Transcription errors can be very serious. Research by Prof. Koenecke and Prof. Sloane of the University of Virgina found:

… that nearly 40% of the hallucinations were harmful or concerning because the speaker could be misinterpreted or misrepresented.

In an example they uncovered, a speaker said, “He, the boy, was going to, I’m not sure exactly, take the umbrella.”

But the transcription software added: “He took a big piece of a cross, a teeny, small piece … I’m sure he didn’t have a terror knife so he killed a number of people.”

A speaker in another recording described “two other girls and one lady.” Whisper invented extra commentary on race, adding “two other girls and one lady, um, which were Black.”

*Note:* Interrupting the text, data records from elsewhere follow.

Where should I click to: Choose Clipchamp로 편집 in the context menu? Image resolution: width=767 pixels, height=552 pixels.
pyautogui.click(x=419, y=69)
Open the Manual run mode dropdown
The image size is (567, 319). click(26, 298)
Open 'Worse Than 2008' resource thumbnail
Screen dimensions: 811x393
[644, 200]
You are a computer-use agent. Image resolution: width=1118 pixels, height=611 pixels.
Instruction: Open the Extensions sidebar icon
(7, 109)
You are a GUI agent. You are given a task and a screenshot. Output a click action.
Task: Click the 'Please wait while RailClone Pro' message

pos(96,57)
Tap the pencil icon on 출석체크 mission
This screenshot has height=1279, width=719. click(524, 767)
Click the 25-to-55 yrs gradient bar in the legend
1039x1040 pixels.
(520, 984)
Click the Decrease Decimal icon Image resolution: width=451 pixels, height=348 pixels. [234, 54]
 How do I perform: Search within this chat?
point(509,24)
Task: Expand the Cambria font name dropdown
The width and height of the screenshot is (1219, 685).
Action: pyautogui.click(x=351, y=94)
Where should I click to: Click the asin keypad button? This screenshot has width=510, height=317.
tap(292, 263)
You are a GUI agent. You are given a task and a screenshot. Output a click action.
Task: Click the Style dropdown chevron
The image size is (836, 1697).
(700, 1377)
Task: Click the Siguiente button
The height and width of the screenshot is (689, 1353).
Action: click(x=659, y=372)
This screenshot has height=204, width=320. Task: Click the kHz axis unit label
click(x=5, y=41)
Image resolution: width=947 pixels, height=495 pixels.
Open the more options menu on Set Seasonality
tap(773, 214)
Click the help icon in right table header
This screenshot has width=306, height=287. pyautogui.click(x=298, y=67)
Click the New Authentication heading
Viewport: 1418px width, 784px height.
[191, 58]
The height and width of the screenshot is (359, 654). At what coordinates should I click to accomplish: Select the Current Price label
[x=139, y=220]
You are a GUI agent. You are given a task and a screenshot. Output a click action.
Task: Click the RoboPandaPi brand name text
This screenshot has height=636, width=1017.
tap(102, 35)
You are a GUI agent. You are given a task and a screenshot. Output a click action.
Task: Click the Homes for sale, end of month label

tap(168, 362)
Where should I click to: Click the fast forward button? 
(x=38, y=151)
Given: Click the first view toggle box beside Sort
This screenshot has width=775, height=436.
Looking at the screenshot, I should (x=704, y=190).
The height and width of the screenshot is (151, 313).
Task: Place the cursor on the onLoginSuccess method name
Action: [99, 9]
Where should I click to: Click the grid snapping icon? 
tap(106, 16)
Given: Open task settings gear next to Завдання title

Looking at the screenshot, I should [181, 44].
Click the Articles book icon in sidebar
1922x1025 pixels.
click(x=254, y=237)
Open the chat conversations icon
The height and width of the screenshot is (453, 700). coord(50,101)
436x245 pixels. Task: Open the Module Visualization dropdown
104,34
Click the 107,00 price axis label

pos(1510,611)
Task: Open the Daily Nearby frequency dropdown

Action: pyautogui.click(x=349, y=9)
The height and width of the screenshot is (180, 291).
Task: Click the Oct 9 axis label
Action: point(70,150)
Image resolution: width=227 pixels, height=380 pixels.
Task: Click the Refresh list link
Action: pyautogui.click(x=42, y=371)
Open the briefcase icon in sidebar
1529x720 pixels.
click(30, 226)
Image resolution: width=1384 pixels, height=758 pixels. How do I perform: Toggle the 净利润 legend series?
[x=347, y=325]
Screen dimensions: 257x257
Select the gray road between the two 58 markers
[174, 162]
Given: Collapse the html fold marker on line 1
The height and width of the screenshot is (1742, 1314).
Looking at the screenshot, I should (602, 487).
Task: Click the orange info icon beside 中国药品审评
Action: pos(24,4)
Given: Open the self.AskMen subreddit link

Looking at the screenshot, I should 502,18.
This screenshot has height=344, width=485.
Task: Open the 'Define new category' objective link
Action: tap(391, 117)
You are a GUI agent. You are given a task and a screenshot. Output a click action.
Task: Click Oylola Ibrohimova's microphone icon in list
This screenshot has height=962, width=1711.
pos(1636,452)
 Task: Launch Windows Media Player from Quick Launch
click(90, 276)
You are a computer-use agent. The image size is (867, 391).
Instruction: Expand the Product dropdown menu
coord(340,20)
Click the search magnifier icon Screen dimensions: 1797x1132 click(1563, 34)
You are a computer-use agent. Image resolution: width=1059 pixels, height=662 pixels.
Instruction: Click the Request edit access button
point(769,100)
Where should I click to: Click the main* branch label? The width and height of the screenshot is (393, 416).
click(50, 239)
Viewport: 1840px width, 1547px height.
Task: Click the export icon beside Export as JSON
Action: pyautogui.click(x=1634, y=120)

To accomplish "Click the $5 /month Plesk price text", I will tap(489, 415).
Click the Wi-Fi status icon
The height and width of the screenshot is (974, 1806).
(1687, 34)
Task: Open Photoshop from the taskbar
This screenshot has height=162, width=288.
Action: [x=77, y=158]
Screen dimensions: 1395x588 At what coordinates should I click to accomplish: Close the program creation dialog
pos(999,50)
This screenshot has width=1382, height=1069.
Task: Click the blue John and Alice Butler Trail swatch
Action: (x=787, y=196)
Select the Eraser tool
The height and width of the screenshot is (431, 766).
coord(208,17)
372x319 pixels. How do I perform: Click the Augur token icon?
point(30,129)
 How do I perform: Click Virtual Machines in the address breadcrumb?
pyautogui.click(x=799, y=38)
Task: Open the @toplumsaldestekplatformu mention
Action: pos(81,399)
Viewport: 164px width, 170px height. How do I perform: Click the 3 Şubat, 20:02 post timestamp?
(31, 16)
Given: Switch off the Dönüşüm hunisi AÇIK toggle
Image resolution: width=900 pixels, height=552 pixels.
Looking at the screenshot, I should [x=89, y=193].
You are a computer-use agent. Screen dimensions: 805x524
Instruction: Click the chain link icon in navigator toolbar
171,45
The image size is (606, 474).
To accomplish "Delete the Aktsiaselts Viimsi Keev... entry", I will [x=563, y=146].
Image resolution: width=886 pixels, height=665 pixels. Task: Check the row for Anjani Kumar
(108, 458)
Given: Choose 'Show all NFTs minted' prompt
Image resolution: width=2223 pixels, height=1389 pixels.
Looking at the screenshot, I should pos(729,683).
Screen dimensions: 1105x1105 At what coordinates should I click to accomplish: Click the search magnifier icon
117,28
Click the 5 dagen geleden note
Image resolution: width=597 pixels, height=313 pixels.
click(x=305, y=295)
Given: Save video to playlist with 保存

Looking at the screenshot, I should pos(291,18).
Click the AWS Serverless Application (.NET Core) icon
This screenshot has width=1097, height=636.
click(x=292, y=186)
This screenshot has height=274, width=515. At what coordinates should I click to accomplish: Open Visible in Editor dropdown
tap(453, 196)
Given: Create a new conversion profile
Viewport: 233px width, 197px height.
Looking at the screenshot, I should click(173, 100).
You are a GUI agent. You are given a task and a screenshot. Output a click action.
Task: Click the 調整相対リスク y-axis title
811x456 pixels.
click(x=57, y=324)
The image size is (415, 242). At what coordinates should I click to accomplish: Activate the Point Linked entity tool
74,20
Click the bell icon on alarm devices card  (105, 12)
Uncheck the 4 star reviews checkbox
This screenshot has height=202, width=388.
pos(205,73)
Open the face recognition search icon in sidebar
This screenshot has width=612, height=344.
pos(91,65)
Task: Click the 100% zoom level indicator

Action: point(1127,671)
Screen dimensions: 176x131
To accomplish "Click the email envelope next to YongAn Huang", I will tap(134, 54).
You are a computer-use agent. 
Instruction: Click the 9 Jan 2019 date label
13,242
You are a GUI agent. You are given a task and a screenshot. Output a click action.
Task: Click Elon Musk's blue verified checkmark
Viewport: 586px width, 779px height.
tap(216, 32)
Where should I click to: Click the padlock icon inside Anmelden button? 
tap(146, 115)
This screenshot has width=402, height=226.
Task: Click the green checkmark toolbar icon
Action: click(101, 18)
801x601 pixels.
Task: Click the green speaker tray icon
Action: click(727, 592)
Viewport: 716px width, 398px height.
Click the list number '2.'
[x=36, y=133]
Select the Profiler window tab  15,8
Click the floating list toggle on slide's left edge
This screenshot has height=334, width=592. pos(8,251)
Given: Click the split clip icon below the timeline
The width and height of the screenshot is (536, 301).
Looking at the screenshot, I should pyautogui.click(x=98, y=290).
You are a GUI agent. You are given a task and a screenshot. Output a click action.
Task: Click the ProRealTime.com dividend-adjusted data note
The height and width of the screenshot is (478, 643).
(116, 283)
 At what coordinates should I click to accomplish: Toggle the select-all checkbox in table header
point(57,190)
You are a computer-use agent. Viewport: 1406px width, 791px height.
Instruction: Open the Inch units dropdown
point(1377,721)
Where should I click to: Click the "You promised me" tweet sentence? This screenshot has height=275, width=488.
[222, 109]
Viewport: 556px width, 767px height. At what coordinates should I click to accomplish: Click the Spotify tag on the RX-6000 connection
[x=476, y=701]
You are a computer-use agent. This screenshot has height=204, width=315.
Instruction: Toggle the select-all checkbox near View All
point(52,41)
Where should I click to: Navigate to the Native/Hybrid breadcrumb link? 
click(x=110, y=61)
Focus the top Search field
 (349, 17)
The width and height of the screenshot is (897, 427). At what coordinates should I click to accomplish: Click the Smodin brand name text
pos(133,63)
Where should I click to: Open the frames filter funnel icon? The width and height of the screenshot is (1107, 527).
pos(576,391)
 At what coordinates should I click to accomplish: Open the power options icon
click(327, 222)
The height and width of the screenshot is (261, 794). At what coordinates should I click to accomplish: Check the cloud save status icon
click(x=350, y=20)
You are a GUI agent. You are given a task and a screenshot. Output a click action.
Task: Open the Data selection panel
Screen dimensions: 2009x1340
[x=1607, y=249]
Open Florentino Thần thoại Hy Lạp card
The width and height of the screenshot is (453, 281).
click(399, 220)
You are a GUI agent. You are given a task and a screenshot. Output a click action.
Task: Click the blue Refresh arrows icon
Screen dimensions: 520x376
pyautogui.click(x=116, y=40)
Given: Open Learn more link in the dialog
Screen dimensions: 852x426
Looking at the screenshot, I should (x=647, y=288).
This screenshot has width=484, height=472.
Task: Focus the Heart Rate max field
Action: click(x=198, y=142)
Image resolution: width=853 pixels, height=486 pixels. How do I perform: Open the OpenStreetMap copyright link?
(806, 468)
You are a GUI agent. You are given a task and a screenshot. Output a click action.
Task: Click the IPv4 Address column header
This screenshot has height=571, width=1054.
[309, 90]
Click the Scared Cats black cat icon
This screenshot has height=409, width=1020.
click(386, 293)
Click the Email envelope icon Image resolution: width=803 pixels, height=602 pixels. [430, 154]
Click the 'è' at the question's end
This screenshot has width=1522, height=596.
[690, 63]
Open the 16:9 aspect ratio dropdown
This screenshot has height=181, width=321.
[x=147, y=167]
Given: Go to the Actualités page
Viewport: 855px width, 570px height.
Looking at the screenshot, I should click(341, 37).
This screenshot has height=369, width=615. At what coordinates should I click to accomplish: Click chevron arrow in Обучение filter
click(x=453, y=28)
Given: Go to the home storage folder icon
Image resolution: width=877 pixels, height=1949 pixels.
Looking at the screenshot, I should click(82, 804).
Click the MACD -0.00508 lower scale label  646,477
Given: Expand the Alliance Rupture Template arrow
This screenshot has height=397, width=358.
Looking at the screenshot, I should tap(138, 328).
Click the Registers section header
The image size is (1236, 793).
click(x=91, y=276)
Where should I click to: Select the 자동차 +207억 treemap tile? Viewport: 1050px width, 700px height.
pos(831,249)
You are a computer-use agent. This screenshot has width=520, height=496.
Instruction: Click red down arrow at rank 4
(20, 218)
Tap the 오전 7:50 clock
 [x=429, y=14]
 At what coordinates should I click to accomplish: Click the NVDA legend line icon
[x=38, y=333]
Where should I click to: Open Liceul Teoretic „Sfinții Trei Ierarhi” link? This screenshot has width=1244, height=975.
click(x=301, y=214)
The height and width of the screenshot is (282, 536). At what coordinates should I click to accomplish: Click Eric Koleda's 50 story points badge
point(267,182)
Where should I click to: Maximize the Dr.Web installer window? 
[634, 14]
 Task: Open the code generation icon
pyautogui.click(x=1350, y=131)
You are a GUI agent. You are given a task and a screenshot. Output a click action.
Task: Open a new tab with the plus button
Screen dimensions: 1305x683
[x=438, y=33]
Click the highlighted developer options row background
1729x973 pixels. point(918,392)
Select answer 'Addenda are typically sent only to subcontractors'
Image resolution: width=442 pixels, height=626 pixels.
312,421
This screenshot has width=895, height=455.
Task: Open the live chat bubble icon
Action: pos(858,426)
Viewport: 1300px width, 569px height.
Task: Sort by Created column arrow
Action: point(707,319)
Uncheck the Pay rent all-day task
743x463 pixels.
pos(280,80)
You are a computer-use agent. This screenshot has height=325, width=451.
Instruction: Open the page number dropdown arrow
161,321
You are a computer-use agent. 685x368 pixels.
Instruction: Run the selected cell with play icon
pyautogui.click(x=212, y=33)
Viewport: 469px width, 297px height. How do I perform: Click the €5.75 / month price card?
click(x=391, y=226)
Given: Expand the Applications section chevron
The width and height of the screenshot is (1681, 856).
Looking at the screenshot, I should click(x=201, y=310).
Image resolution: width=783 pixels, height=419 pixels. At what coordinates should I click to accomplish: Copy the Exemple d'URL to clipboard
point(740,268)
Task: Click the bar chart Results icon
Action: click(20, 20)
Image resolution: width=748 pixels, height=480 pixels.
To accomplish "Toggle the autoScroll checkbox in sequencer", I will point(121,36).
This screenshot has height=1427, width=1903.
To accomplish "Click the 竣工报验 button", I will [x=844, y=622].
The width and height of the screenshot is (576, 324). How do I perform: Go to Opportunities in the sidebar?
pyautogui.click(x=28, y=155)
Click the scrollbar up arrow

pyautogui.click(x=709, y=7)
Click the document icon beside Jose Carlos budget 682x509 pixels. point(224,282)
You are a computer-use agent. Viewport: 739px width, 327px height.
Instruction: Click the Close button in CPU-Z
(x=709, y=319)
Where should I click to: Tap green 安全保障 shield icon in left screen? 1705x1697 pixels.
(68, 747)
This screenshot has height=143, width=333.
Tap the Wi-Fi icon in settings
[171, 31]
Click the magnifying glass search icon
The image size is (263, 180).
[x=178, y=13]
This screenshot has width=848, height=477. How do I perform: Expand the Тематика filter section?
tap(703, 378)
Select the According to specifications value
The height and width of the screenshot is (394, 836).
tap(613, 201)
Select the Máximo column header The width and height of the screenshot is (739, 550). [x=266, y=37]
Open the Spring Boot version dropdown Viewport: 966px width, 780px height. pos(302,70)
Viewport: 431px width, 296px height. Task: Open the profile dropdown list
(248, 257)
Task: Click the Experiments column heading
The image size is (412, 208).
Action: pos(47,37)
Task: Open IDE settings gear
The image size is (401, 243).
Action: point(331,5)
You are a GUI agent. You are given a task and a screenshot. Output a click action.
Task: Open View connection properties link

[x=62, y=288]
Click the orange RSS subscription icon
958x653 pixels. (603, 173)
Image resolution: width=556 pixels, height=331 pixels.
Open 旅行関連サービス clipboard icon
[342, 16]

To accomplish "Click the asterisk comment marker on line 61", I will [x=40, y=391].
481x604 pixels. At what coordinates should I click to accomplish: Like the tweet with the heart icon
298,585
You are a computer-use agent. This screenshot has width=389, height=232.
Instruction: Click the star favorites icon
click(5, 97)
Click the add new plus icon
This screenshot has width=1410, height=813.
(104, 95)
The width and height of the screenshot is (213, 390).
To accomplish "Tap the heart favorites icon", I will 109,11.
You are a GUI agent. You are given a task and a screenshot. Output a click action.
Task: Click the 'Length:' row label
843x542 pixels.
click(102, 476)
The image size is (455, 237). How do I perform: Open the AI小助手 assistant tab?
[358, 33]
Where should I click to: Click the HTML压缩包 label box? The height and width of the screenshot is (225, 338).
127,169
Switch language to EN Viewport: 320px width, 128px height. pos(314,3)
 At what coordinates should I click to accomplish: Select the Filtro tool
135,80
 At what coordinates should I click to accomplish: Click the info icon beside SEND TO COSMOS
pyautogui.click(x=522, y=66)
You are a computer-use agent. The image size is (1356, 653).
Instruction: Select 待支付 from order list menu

In a third transcription, Whisper invented a non-existent medication called “hyperactivated antibiotics.”

While, in some cases, voice data is deleted for privacy reasons this can impede physicians (or other medical personnel) from double checking the accuracy of transcription. While some may be caught, easily and quickly, more subtle errors or mistakes may be less likely to be caught.

One area where work stills needs to be done is to assess the relative accuracy of the AI scribes versus that of physicians. While there may be errors introduced by automated transcription what is the error rate of physicians? Also, what is the difference in quality of care between one whom is self-transcribing during a meeting vs reviewing transcriptions after the interaction? These are central questions that should play a significant role in assessments of when and how these technologies are deployed.